Friday, November 11, 2011

Acting My Age

So what if I don't act my age?

Maybe I feel more like a 17 year old sometimes. What's weird about being 51 is that I am all the people I have been, not just THIS person at THIS age. I AM that teenage girl who knew the power of my sexuality and used it. And I am the 23 year old recluse who cut off all my hair and stayed home to read erotic novels and screenplays for a living. And the 32 year old mother of three small children, married and living in Portland, having a long distance romance with a family friend. And the 37 year old back in the Bay Area living in a tiny hippie beach town and commuting to San Francisco to support my family, and partially insane from the pressure. And the 45 year old working two full time jobs with three teenagers at home and completely insane with the pressure, spending money wildly to compensate for the absolute lack of free time or privacy. 

And at every age, I was always looking for love. And love always found me.

Maybe I've always been a little bit insane. I've always wanted more, and taken on more than I could handle. Arianne thinks it's what keeps me happy: to have too much going on in my life.

And now I'm the woman with three mostly grown children, all older and wiser than I was at 17...And I'm still married, and still wanting more.

Maybe I'm greedy. Maybe I'll never be satisfied. I admit that I want it all...I want my husband to be there for me when I need him. I know what he is capable of, and I am grateful. But I still want more than he can give me.

I am finding a new freedom in accepting that the husband I chose will never support me financially. It's nothing new, but accepting that truth frees me from years of resentment, and allows me to love him for all that he does offer. And he offers a lot. He's always been honest about the limitation of his financial support. Why has it taken so long to accept? It's a relief.

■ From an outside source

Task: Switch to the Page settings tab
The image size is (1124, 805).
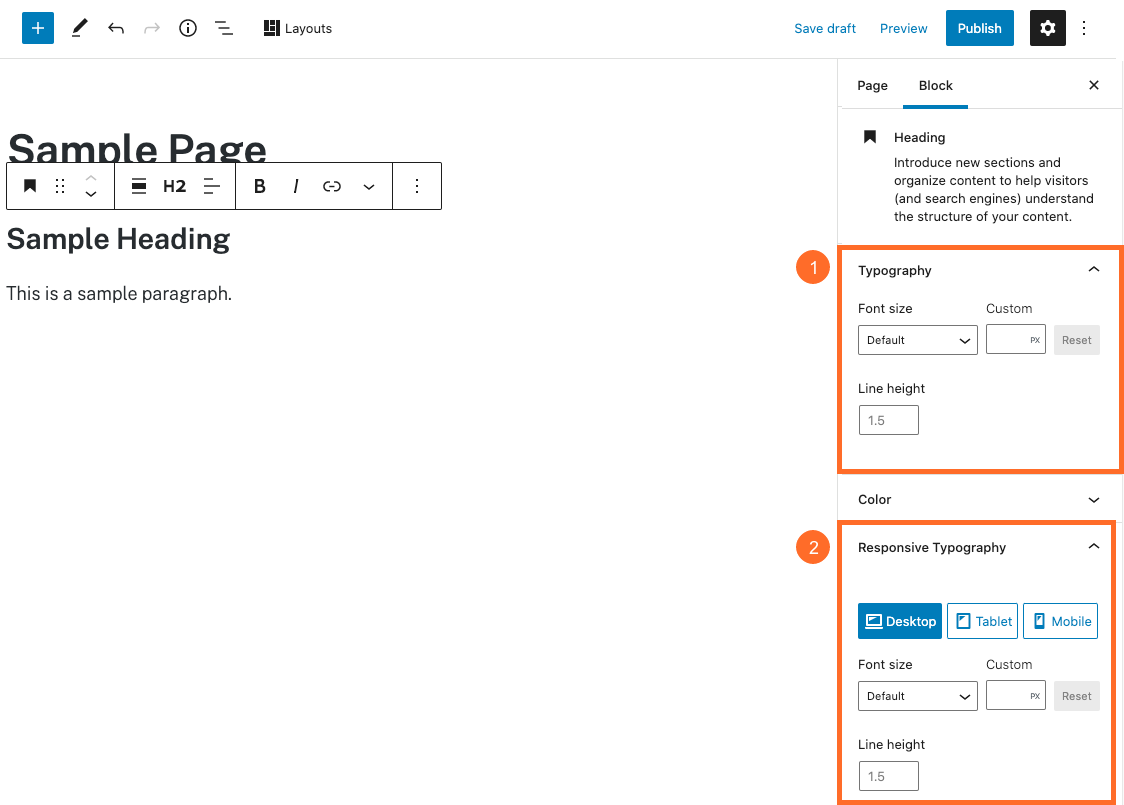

I am responsible for myself. For my own happiness. And I finally get that I am also responsible for my own financial security. I officially release my husband from that pressure. He never accepted that responsibility to begin with, so I am releasing something internal, something false, something that was corrosive inside me, some orphaned notion that came between us and that I no longer need. I am officially financially independent. And it feels right. So I have a little debt? Who doesn't. It's my debt. I'll take care of it.

I am happy when I'm alone. I want more time with myself. To nurture the person who existed before the crazed hormonal breeding and getting in debt phases of life. I am that person before I had kids, before marriage. Before debt. Beyond all activities. Underneath the surface. There is a person, the 'I' that exists before and after.

When you turn 50 you realize you are over half way there. No denying it. The ratio of time left alive over the time already spent is getting smaller and smaller, and time goes faster and faster until you blink and a year has passed, and you blink again and you are on your deathbed looking around and wondering if you loved all the right people enough, and you hope that you told them, and hope they are all right there with you and holding your hand as you face the ultimate fear.

When you are 51 you have no time to waste, and you don't give a shit anymore what other people think. Because you KNOW you are in living in your integrity. You can act 17 and 23 and 32 and 45 all on the same day.

When you are 51 you can have a lover if you want one. And it's your business.

Is that what I want? If it is, I have no doubt a lover will find me.

1 comment:

  1. What a great piece, Kim. I just turned 49 and have been having similar thoughts. Love your writing so much! And if I can find time tonight after I get the kids to bed maybe I will be inspired to pen some of my own similar reflections.